Directives>
1. Return the passage from the text on residency program demand between "Programme Demand: Golden" and "a single programme.", inclusive, word for word.
2. Pick up the text on residency program demand after its last sentence and keep writing it.
— start of Source text —
Programme Demand: Golden Visa Leads
Portugal's Golden Visa remains the most enquired-about programme in Movingto's portfolio, accounting for 33% of all programme-tagged enquiries across the reporting period. The D7 passive income visa (25.2%) and D8 digital nomad visa (12.8%) represent the next most popular Portugal-specific pathways, indicating demand across the full spectrum of residency options rather than concentration in a single programme.
| Programme | Share | Trend (H2 2025 vs Q1 2026) |
|---|---|---|
| Portugal Golden Visa | 33.0% | 35.7% → 29.5% |
| Portugal D7 (Passive Income) | 25.2% | 20.8% → 30.7% |
| Spain Residency | 13.4% | 14.2% → 12.4% |
| Portugal D8 (Digital Nomad) | 12.8% | 9.5% → 16.8% |
| Italy Residency | 8.8% | 12.4% → 4.1% |
| Portugal D2 (Entrepreneur) | 6.9% | 7.4% → 6.3% |
Italy's sharp decline in Q1 2026 likely reflects the end of Italy's flat-tax incentive for new residents, which was restructured in late 2025, reducing its attractiveness relative to Portugal and Spain for incoming investors.
— end of Source text —
— start of Listing —
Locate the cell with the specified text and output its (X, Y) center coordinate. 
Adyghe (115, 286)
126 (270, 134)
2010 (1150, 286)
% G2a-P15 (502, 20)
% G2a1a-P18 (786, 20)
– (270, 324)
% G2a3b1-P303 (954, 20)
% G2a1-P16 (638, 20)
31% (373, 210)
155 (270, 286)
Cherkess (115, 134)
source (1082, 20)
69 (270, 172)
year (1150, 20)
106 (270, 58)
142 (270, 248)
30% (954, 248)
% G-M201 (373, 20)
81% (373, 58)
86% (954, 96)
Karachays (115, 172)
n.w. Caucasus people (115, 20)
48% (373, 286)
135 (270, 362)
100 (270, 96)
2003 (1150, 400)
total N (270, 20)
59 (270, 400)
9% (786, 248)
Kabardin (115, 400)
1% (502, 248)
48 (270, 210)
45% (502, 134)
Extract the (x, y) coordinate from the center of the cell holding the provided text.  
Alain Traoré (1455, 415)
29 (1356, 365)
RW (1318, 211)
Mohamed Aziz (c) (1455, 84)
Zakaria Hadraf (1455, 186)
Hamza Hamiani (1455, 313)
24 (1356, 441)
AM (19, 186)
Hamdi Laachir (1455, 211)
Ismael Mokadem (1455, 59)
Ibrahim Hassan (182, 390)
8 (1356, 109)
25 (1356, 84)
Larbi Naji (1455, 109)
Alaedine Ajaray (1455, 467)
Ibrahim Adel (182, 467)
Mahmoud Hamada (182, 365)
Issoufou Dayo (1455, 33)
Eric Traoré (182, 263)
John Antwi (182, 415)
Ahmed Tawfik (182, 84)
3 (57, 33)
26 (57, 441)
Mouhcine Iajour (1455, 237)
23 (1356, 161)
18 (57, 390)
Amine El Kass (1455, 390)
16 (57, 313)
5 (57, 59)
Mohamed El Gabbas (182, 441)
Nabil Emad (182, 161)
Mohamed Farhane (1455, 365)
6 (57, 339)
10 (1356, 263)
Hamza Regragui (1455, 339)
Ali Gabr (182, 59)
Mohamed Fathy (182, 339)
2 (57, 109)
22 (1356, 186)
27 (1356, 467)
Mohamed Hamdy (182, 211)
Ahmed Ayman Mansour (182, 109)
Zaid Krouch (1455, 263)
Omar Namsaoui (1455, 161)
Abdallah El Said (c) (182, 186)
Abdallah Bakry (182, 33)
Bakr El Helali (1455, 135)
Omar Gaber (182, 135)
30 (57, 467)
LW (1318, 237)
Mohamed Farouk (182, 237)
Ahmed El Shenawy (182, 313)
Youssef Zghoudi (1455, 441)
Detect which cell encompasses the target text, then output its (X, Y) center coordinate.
— end of Listing —
Response list>
1.
Programme Demand: Golden Visa Leads
Portugal's Golden Visa remains the most enquired-about programme in Movingto's portfolio, accounting for 33% of all programme-tagged enquiries across the reporting period. The D7 passive income visa (25.2%) and D8 digital nomad visa (12.8%) represent the next most popular Portugal-specific pathways, indicating demand across the full spectrum of residency options rather than concentration in a single programme.

2.
The Nationality Law Effect
In June 2025, the Portuguese government proposed extending the residency requirement for citizenship from five years to ten years. The proposal was approved by Parliament in October 2025, referred to the Constitutional Court in November, and partially struck down in December 2025. As of March 2026, the existing five-year pathway remains in effect while Parliament considers revisions.
Movingto's data shows the Golden Visa's share of programme-tagged enquiries declining from 35.7% in the second half of 2025 to 29.5% in the first quarter of 2026. But the D7 visa saw the inverse pattern, growing from 20.8% to 30.7% over the same period. Legislative uncertainty appears to be redistributing demand across programme types rather than suppressing it. Investors who might have pursued the Golden Visa specifically for its citizenship pathway are exploring alternative routes that offer residency without the same investment threshold or citizenship-timeline sensitivity.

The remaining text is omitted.